Growing up in South Africa, many of my generation were cared for by nannies – black ones, light-brown ones or white ones. Our nanny was Hester, a white woman of indeterminable age who came to work for our family before my birth. My mother didn't take her labor pains seriously and remained at home until, suddenly, I was born. Hester and our maid, Nelly, presided over my birth and after the doctor arrived at our house, my mother and I were taken to the maternity home. After I heard that story, I asked Nelly how they had tied the umbilical cord. 'I cut the string off the flour bag, boiled it up in the kettle and used that,' she told me matter-of-factly.

There was no moment in my childhood in which Hester – and Nelly – did not play a significant role. Hester was a placid, stout, stern-looking woman. In the pictures I have of her she is dressed elegantly in tailored tweed suits and always wears a hat and gloves and has a leather handbag clutched in her hand. In some of those pictures she looks smarter than my mother.

 Hester was born in the small town of Knysna on the beautiful Garden Route of the Cape.  Her father was a carpenter and there was a younger brother in the family who my mother thought might have been Hester's illegitimate son. She lived in our house and sometimes went back to Knysna to visit her family, and I used to write loving letters to her and she would always reply. When an envelope arrived in the post addressed to me in her scratchy handwriting I would rush to my room to read and treasure it.

She had soft, sweet-smelling skin and small, sharp eyes, and I don't think she ever raised her voice at me. When I was naughty, she'd purse her lips to show her dissatisfaction and lecture me into obedience, finishing her lecture with an embrace and a kiss. She was my anchor and my friend and part of our family and our lives and I could not imagine a world without her. Sitting on her soft, accommodating lap was like being enclosed by a warm band of love which kept all else at bay. She was an avid reader of popular magazines, and while I sat on that lap we paged through magazines and she'd read the captions of the photos aloud and explain the stories to me. Murder trials and the royal family were staples. When she'd had enough, she'd set me down on the floor next to her chair and disappear into the kitchen for 'a nice cup of tea' and some Tennis biscuits, her favorites and mine.

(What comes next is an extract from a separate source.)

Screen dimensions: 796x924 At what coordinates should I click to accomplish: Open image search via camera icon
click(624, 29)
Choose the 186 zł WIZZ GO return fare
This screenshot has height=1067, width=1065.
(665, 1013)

Sometimes we'd take a bus to visit her relatives in Ebeneezer Road, near the City Tramways garage. Hand in hand, we'd walk down from the bus stop on the main road till we reached a row of semidetached red brick houses. There was no front garden so the door leading into the house was right on the street: it was the only house I'd ever been into that was built like that and it fascinated me. I loved visits to that house, minute as it was. It was crowded with knick-knacks, crocheted doilies, pictures of Jan Smuts, the royal family and souvenir mugs and plates of various coronations, royal weddings and other auspicious occasions. I'd edge my way around the tiny room examining everything with interest and pleasure until a tea tray was brought in and carefully placed on the table. I was fussed over and spoiled and pressed to 'take another piece of cake, dearie, there's plenty more in the kitchen.'

My sixth birthday party is the clearest and most dramatic memory I have of Hester.  I'd come home from school and found Nelly busy in the kitchen, preparing the trifle in a cut-glass bowl. It was her specialty and I've never eaten one as good as hers. It was to be the centerpiece of the table; sandwiches, cut into dainty triangles, were arranged on paper doilies and covered with shredded lettuce to keep them from drying out; iced fairy cakes, decorated with glacé cherries, and bowls of jelly beans, wine gums and toffees were ready to be taken through to the dining room. We carried everything from the kitchen – 'Careful, now!' Nelly admonished, and after everything had been arranged on the table, I closed the door so that my friends wouldn't peek till the right time arrived when I 'd open the door and they'd be overcome by the sight of the goodies on the table, and I'd invite them in to help themselves. But a second before I felt that time had come the door was opened by one of my friends and everyone crowded in leaving me aghast in the passage, robbed of my moment of glory. I burst into tears and rushed onto Hester's lap, firmly enclosing myself in her warm embrace as she dried the tears from my cheeks and whispered loving words into my ear and held me tight. When I finally ventured into the dining room, the bowl of trifle was empty: only a desolate pool of cake crumbs and slivers of canned peaches lay at the bottom of the dish, while some streaks of custard and whipped cream clung to the sides; the plates on which the fairy cakes had been piled were empty; the sandwich trays held only scraps of lettuce leaves starting to turn brown; and the empty glass sweet-dishes lay carelessly on their sides.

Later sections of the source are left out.